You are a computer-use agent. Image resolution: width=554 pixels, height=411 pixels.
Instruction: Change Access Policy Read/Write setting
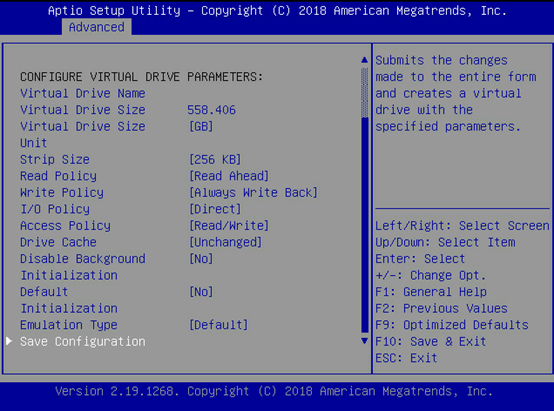229,226
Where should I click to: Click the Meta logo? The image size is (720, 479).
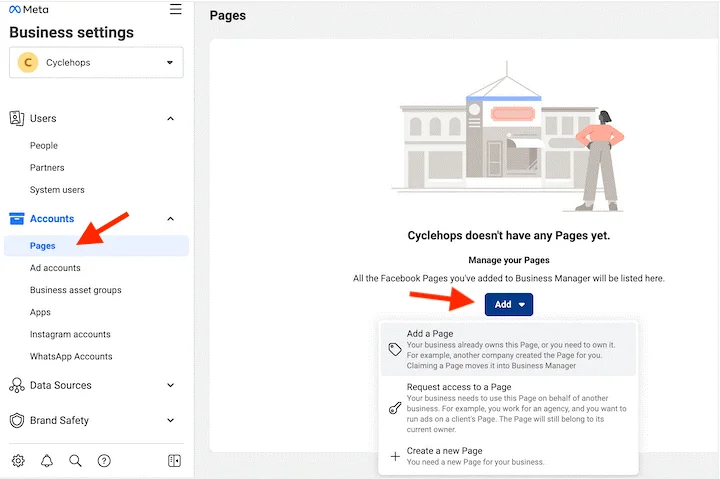[x=28, y=10]
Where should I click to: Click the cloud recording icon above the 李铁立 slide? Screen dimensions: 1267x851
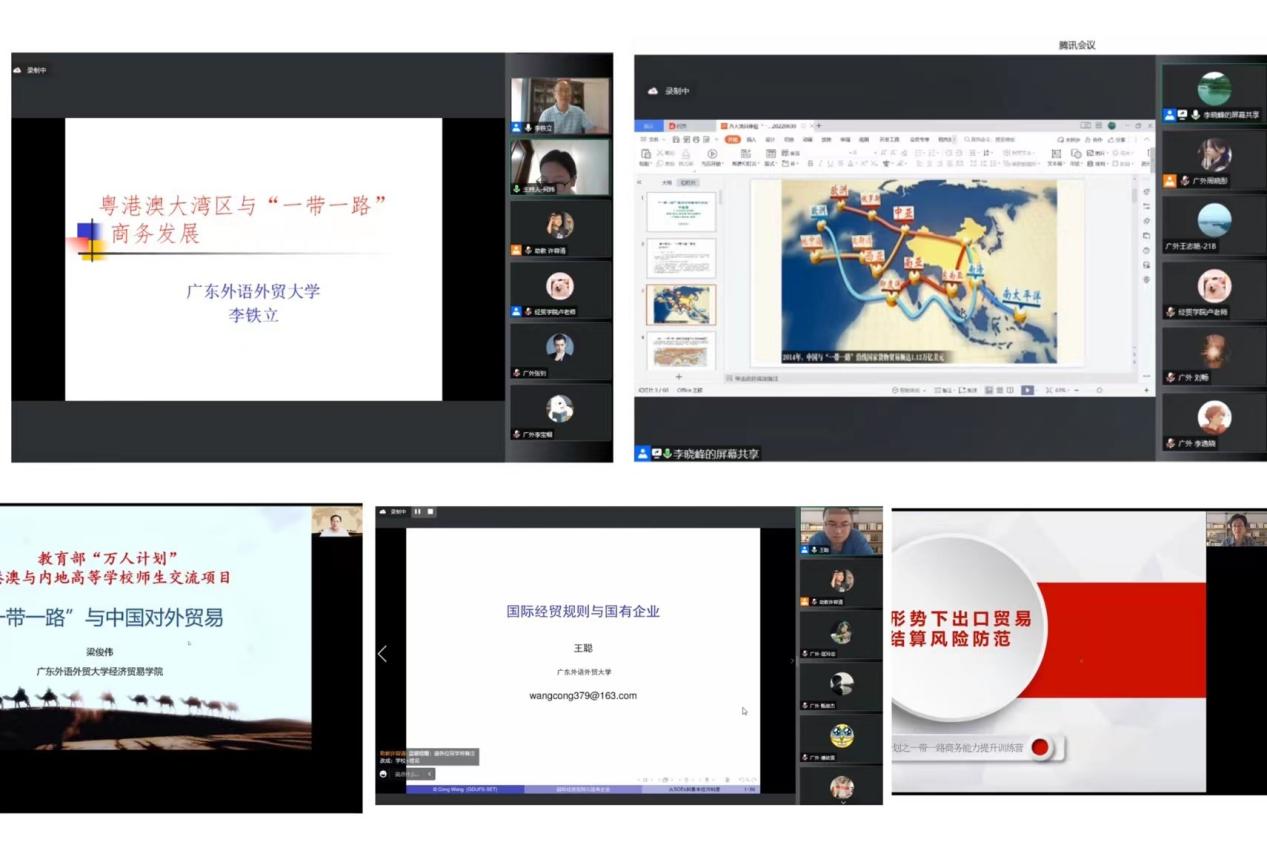18,70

[PROBLEM DETAILS]:
Please output an exact repetition of the lines from the line containing "Instruction: Change Access" to the end of the records, both included, with no pictures and no additional text.

[RESPONSE TO THIS EXERCISE]:
Instruction: Change Access Policy Read/Write setting
229,226
Where should I click to: Click the Meta logo? The image size is (720, 479).
[x=28, y=10]
Where should I click to: Click the cloud recording icon above the 李铁立 slide? Screen dimensions: 1267x851
18,70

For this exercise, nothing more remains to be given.